• [OBIETTIVO]: Riscrivi per intero ogni riga dei dati, da quella che contiene "YDB500370HFM датчик сист." fino alla fine, estremi inclusi. Scala di un fattore 0,2 ogni coordinata delle risposte e arrotonda all'intero, con le metà per eccesso.

(Dati per localizzare parole ed elementi)
====
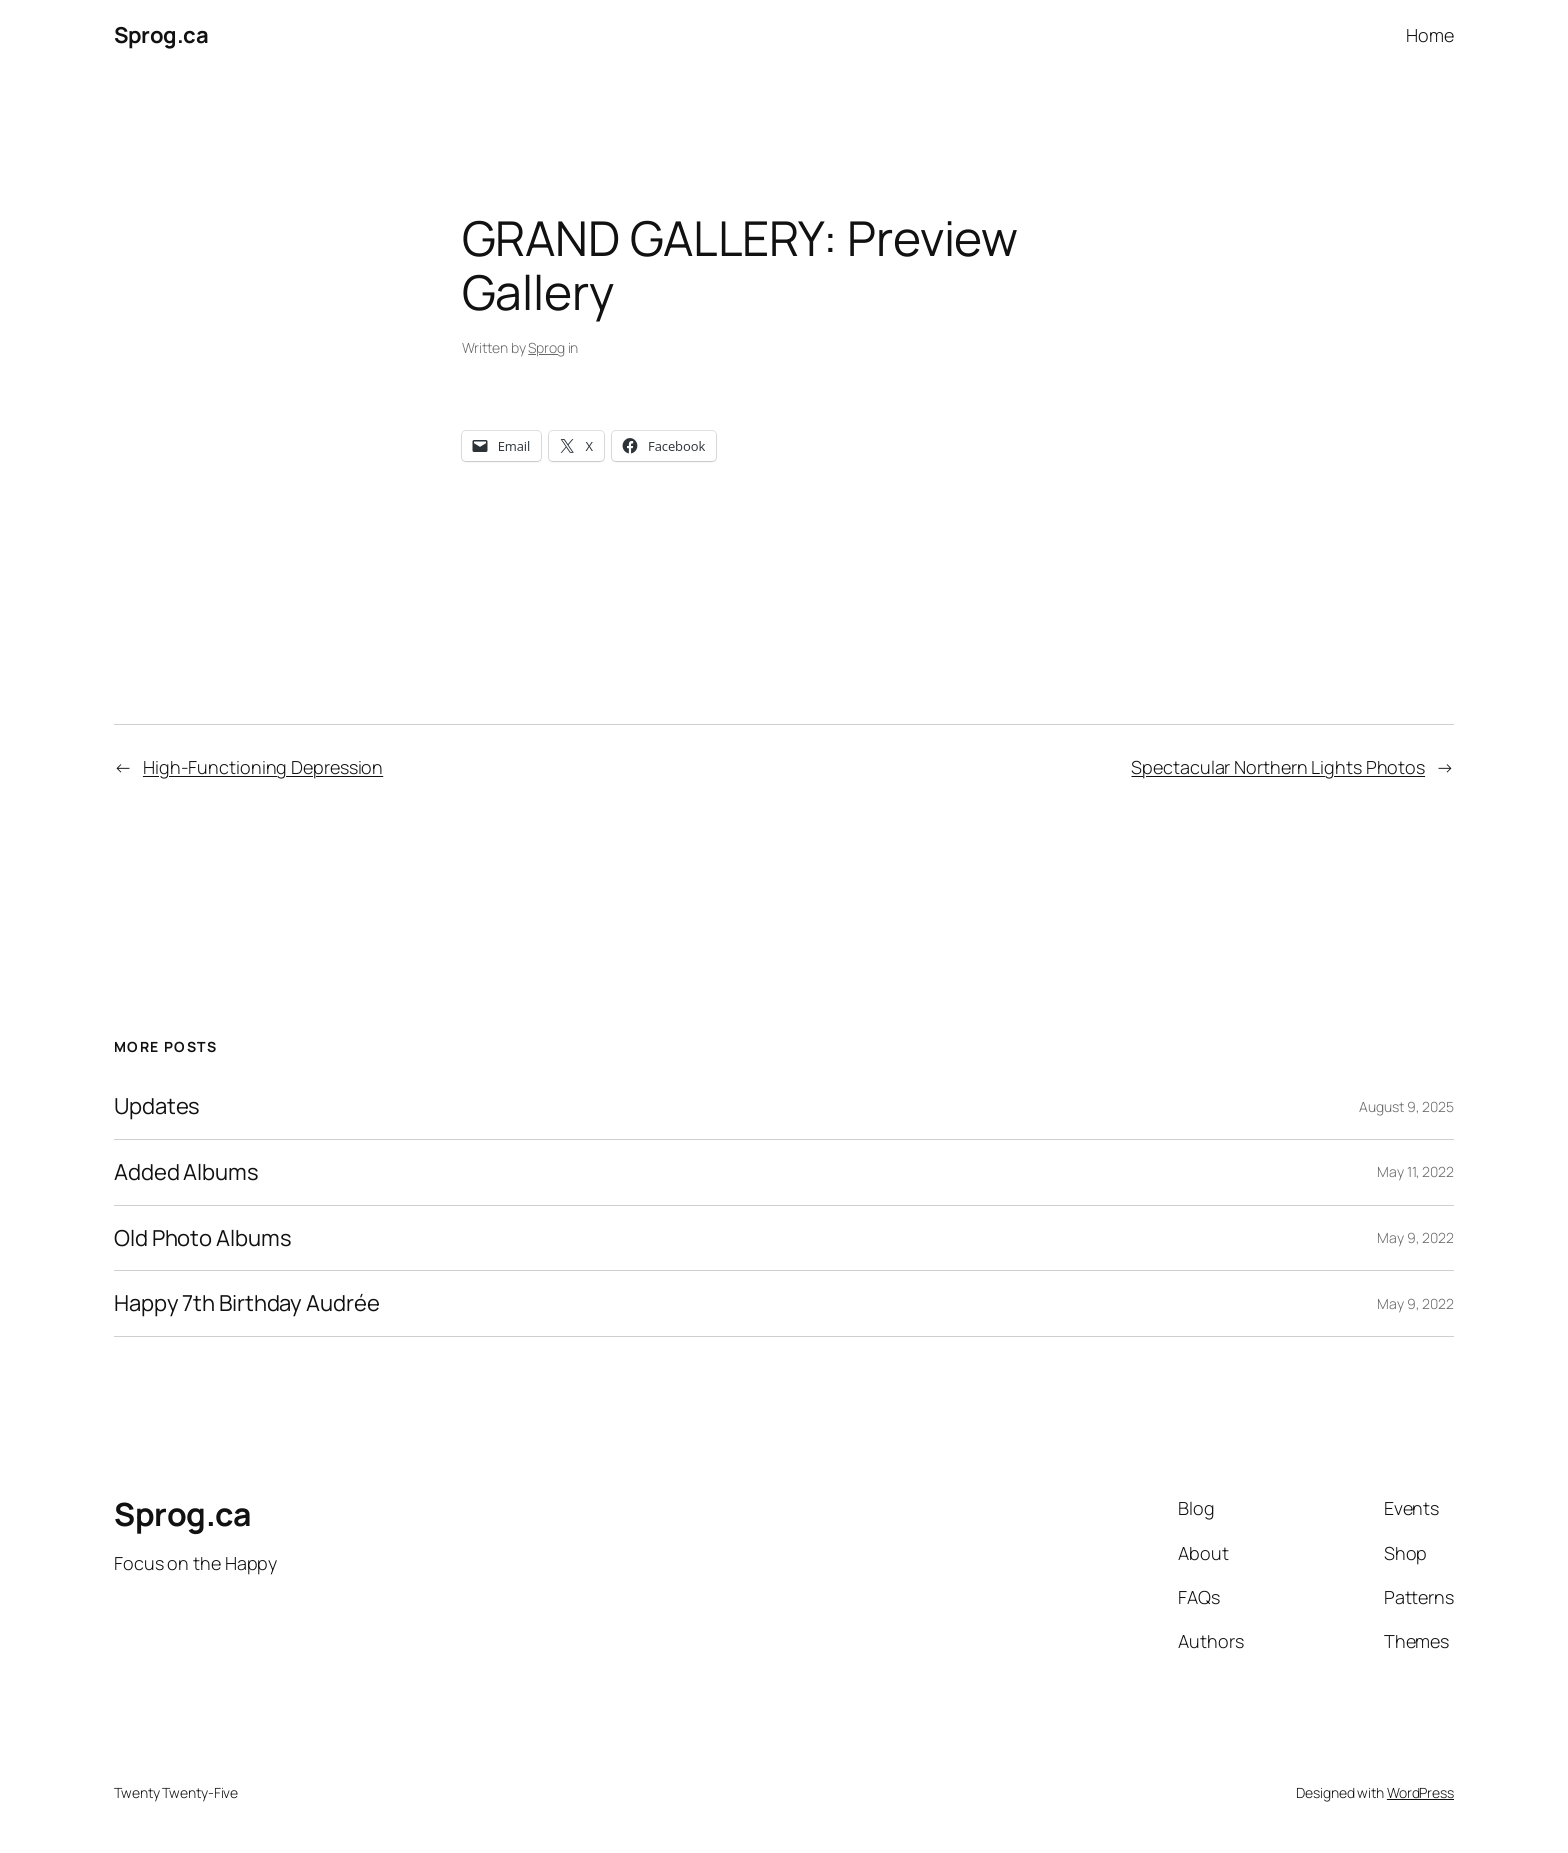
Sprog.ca (161, 35)
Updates (157, 1106)
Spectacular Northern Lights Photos (1278, 767)
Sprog (546, 347)
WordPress (1420, 1792)
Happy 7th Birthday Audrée (247, 1303)
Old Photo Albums (202, 1238)
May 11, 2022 (1415, 1171)
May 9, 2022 (1415, 1237)
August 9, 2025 (1406, 1106)
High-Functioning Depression (263, 767)
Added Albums (186, 1172)
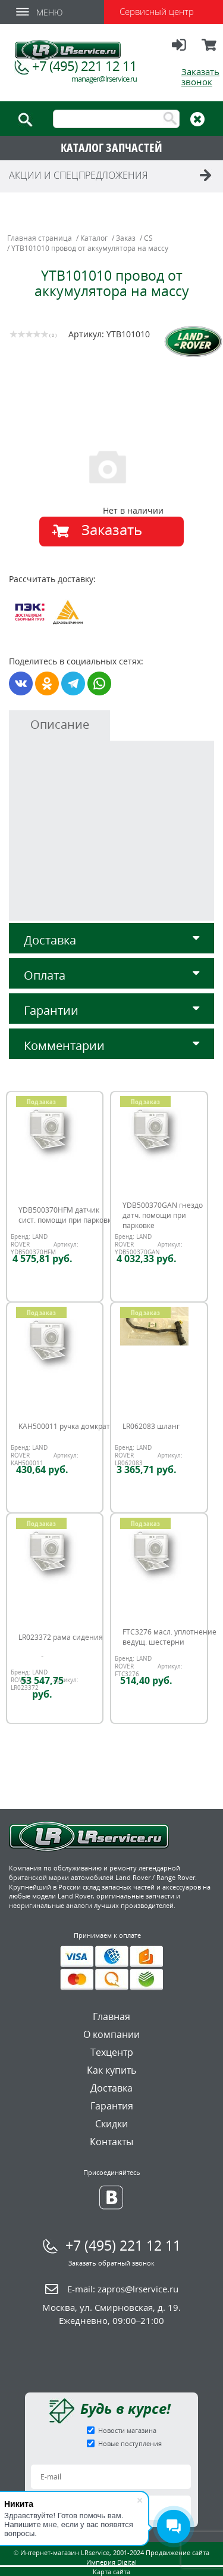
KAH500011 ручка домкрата (66, 1426)
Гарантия (111, 2105)
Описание (59, 724)
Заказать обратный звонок (111, 2262)
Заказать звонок (200, 77)
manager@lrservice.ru (104, 79)
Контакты (111, 2141)
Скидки (111, 2123)
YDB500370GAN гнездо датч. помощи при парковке (163, 1215)
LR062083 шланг (151, 1426)
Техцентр (111, 2052)
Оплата (111, 975)
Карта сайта (111, 2571)
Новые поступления (130, 2443)
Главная (111, 2016)
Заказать (111, 529)
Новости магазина (127, 2430)
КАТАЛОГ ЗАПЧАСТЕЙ (111, 147)
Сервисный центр (157, 11)
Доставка (111, 940)
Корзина (210, 50)
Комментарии (111, 1045)
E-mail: (122, 2289)
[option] (113, 466)
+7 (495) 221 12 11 (84, 65)
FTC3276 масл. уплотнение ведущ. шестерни (169, 1637)
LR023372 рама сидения (60, 1637)
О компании (111, 2034)
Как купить (111, 2070)
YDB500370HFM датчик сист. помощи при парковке (66, 1215)
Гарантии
====
• [RISPOSTA CORRETTA]:
YDB500370HFM датчик сист. помощи при парковке (13, 243)
Гарантии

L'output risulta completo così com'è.